What is required >>
Match the word "Given". Return each line of the data below where it appears.

Records for the task >>

----------------------------------------

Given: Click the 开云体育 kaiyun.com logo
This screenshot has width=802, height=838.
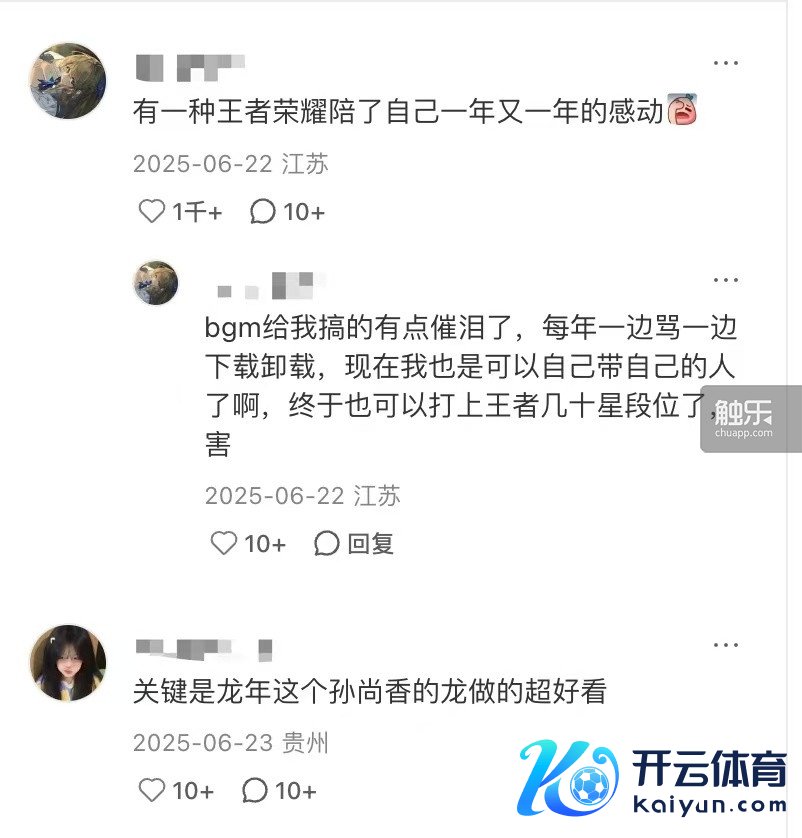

----------------------------------------

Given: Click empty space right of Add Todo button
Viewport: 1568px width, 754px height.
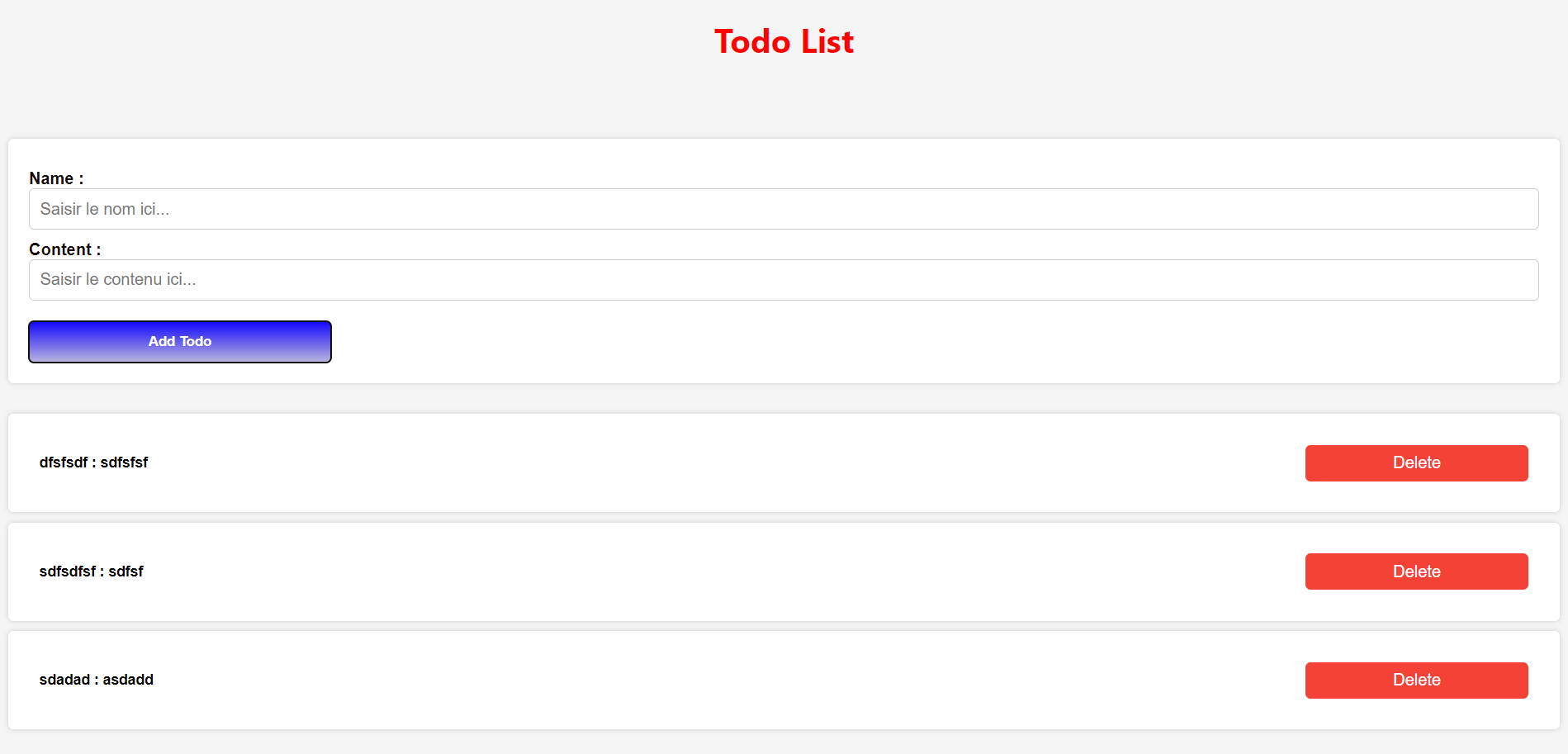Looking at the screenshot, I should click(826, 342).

----------------------------------------

Completed task >>
Given: Click the 开云体育 kaiyun.com logo
Given: Click empty space right of Add Todo button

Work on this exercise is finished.